A 30-year-old man presents to his physician with a rash on his left leg. He reports that the rash started as a bug bite and is spreading. He denies any fever, chills, or malaise. His medical history is significant for type 1 diabetes mellitus, and his only medication is insulin. On examination of the left leg, there is a 4-cm area of erythema, swelling, and warmth with indistinct margins. There is no gross purulence.

What antibiotic should this patient receive?

A. Oral cephalexin
B. Oral dicloxacillin
C. Oral clindamycin
D. IV vancomycin

Correct Answer is C

Comment:

Oral clindamycin. This is a straightforward case of cellulitis, which is typically caused by Streptococcus pyogenes or Staphylococcus aureus. Patients with risk factors for MRSA (previous MRSA infection or colonization, diabetes, HIV infection, recent hospitalization or antibiotics, IV drug use, etc.) or with gross purulence should receive an antibiotic that has MRSA coverage. Therapy is usually empiric (since skin cultures are rarely helpful) and is based on the clinical diagnosis and patient’s risk factors. (A, B) Cephalexin and dicloxacillin are both appropriate antibiotics if MRSA was not a concern. (D) Although vancomycin has activity against MRSA, this patient has a localized infection without systemic symptoms and therefore can be treated as an outpatient with oral therapy.

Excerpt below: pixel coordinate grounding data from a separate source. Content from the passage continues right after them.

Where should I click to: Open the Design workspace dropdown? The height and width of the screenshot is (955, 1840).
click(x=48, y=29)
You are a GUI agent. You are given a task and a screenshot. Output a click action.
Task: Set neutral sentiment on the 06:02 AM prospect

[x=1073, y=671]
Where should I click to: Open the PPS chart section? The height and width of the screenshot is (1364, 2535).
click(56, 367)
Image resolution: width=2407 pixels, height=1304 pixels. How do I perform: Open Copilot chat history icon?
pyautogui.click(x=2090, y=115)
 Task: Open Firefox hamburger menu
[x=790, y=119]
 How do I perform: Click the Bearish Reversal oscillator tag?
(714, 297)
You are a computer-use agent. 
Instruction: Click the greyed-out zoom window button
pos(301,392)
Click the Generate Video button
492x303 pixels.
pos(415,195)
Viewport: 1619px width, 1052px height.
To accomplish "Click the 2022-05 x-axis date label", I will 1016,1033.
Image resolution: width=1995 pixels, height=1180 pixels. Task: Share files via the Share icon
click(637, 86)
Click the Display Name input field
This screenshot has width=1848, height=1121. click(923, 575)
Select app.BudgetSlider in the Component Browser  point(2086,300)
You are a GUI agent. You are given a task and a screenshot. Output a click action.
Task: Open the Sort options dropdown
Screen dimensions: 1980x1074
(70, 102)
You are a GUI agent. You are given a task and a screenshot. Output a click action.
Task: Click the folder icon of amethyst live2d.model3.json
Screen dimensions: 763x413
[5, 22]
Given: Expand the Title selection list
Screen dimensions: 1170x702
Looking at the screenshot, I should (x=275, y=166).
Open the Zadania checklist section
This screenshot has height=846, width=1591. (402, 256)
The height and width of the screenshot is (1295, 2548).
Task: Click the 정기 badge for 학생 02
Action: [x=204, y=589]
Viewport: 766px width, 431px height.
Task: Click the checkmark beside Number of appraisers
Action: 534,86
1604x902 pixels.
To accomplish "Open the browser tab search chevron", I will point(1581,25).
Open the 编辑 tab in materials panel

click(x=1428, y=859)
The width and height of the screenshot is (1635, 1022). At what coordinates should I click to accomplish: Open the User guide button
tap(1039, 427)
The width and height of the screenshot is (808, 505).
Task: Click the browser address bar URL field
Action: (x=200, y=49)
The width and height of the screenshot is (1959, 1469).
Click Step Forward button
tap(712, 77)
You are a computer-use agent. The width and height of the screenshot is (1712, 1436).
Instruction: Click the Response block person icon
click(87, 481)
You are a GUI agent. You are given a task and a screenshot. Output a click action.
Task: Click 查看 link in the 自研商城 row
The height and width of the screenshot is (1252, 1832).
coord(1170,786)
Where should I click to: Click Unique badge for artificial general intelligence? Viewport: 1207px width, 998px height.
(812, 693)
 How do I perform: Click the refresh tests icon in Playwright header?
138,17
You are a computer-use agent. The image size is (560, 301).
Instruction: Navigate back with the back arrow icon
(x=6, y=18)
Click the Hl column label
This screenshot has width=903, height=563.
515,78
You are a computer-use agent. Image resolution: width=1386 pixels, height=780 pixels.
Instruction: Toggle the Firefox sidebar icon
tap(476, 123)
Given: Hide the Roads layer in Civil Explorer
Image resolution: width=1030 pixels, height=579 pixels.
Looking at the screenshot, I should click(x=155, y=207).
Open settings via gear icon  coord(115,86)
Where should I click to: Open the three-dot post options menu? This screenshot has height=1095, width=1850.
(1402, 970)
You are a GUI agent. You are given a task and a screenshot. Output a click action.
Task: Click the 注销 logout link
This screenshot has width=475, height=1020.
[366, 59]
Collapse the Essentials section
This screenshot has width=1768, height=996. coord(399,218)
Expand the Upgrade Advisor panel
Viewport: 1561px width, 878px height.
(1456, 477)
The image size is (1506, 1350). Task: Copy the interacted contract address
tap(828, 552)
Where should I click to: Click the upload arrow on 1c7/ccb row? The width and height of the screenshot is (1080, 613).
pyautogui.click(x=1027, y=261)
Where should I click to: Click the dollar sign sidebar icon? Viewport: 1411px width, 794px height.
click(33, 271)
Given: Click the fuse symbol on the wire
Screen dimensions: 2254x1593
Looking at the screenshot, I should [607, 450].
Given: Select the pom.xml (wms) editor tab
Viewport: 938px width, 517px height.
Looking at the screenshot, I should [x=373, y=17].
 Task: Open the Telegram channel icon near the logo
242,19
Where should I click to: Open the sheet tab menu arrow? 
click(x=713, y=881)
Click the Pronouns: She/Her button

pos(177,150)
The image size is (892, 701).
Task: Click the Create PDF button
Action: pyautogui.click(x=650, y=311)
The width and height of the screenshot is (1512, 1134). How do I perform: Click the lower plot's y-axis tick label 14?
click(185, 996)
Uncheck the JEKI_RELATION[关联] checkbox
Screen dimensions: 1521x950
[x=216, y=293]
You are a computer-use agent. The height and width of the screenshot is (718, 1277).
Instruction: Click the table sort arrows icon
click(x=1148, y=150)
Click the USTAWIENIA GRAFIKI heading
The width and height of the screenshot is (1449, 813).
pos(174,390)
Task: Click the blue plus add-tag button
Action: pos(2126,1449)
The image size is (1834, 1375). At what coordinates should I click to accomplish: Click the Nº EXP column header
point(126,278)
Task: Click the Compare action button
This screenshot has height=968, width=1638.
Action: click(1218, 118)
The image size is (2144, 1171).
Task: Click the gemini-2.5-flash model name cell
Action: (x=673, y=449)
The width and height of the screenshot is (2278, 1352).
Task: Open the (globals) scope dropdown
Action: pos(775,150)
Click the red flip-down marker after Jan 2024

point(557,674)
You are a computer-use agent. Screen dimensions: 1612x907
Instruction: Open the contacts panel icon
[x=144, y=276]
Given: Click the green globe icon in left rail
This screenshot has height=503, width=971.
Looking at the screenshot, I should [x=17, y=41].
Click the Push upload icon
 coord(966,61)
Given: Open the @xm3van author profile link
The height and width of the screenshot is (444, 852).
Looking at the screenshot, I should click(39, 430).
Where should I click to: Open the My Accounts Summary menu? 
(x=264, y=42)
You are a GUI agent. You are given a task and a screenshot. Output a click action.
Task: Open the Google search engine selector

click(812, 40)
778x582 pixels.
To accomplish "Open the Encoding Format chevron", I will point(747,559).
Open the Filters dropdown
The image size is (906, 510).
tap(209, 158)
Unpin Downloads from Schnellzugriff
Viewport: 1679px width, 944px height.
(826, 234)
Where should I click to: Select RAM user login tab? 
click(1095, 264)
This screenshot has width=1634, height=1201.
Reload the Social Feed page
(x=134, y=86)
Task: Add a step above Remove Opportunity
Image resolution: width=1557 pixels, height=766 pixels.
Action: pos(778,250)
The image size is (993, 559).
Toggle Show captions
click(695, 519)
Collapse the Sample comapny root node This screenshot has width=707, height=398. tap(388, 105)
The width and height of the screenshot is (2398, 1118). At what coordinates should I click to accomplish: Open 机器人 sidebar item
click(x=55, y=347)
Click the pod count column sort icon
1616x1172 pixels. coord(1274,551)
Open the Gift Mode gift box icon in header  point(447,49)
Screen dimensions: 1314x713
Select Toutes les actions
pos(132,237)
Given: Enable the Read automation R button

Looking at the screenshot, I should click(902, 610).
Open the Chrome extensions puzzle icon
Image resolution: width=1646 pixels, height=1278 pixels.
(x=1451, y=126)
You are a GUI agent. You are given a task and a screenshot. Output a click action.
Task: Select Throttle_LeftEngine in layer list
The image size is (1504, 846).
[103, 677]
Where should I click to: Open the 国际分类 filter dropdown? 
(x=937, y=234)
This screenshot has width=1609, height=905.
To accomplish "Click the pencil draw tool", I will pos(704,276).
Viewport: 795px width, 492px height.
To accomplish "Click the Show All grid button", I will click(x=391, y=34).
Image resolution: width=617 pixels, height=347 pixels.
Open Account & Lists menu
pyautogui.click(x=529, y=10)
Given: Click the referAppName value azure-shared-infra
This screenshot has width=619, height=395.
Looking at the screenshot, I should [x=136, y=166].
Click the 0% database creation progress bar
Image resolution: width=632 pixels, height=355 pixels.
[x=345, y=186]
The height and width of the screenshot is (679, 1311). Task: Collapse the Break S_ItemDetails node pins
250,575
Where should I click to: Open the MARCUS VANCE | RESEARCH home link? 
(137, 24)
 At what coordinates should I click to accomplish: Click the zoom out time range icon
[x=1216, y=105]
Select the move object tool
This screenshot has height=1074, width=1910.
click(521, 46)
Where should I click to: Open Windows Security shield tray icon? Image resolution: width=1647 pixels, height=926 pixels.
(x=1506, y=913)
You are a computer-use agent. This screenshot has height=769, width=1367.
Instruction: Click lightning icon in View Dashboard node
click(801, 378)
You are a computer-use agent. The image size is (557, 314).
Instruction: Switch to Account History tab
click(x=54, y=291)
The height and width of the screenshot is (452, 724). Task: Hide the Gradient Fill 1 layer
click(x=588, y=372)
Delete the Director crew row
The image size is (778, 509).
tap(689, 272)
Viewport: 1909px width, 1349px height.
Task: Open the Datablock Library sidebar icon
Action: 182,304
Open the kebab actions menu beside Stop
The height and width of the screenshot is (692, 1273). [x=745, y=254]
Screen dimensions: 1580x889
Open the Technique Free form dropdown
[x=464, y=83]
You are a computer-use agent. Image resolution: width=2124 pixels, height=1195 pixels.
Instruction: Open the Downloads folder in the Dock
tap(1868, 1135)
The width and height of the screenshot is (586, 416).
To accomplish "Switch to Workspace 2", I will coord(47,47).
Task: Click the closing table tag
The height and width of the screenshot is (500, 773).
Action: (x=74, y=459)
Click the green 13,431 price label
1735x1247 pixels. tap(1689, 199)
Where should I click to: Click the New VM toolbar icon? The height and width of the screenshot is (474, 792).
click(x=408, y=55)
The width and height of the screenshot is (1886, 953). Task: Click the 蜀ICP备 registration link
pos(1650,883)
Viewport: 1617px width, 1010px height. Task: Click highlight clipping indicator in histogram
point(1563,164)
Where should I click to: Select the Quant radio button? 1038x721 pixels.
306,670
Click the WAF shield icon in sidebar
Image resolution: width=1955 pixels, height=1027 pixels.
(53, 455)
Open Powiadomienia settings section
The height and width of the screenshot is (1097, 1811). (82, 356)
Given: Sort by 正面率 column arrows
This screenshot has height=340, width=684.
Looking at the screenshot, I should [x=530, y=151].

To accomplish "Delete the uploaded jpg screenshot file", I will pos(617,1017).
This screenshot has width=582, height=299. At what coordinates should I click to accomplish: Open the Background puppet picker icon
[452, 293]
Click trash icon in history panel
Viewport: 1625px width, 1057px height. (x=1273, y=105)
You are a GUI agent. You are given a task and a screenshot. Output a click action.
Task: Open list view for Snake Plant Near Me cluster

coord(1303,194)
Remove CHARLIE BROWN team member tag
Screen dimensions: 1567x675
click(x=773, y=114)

For the sake of the shelf examination, there are a few other important soft tissue infections to know. Erysipelas is a more superficial infection of the dermis and is raised with distinct margins. The majority of cases are due to group A strep. Necrotizing fasciitis is caused by virulent strains of group A strep or MRSA and presents with a rapidly expanding lesion that is severely painful and may have crepitation. Treatment is with debridement and antibiotics to cover group A strep and MRSA (e.g., penicillin and clindamycin) unless the history and risk factors suggest an alternative pathogen. Gas gangrene is a life-threatening infection caused by Clostridium perfringens that spreads rapidly with necrosis and significant crepitus; treatment is with debridement and antibiotics (also penicillin and clindamycin). If the patient has a penetrating injury (e.g., diabetic patient that stepped on a nail that penetrated his shoe), consider Pseudomonas. In gardeners, consider Sporothrix schenckii, which spreads via lymphatics and causes ulcerating nodules. If there is exposure to saltwater, consider Vibrio vulnificus.